Ce jeudi 16 octobre, des inscriptions antisémites et des menaces de mort d’une rare violence ont été découvertes sur la façade des immeubles abritant les cabinets des avocats Éric Hattab, président du Crif de l’Isère, et d’Hervé Gerbi, son prédécesseur, également candidat à la mairie de Grenoble.
Les deux avocats ont alerté les autorités après avoir constaté ces dégradations, rapidement condamnées par de nombreuses personnalités locales représentant un large spectre politique, des écologistes grenoblois à la députée Renaissance Camille Galliard-Minier en passant par Valentin Gabriac, le candidat du RN aux prochaines municipales.
Le maire actuel, Eric Piolle, s’est déclaré « profondément choqué » par ces actes. « Nul ne devrait se sentir menacé en raison de sa religion. Nul ne devrait subir l’antisémitisme.
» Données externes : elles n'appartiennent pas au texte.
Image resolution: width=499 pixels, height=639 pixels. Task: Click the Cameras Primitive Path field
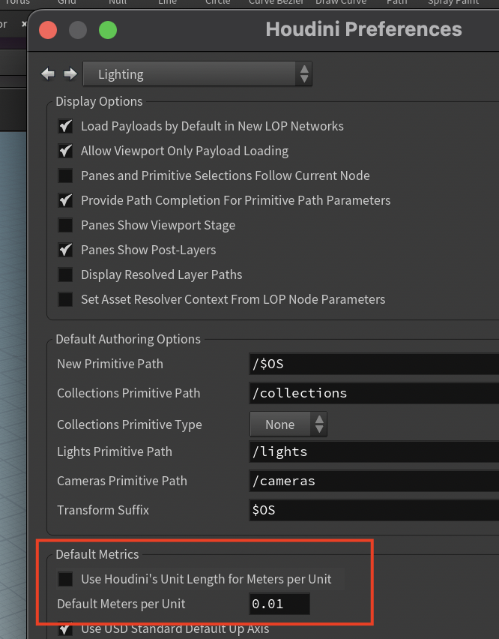[x=374, y=481]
Il faut continuer de combattre ce poison, de toutes nos forces, sans relâche », a-t-il affirmé, apportant son « plein soutien » aux deux hommes visés. Alain Carignon, autre candidat aux municipales a dénoncé « avec vigueur ces actes antisémites violents » qui témoignent selon-lui « d’un climat nauséabond à Grenoble. »
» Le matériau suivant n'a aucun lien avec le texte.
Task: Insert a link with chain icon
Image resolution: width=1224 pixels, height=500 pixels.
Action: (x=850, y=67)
De son côté, le parti Horizons Isère dont fait partie Hervé Gerbi a également réagi, condamnant « avec la plus grande fermeté ces actes abjects, contraires à toutes les valeurs de la République. La haine, l’intimidation et l’antisémitisme ne sauraient jamais être des armes politiques. » Hervé Gerbi en a profité pour rappeler que « Grenoble vivait aujourd’hui entre deux peurs : celle d’une politique qui asphyxie incarnée par la candidature de l’équipe sortante portée par Laurence Ruffin et celle du retour en arrière incarnée par Alain Carignon ».
Une enquête a été ouverte afin d’identifier les auteurs de ces inscriptions haineuses. Les services de propreté urbaine de la ville se sont mobilisés pour faire enlever en priorité ces tags menaçants et antisémites.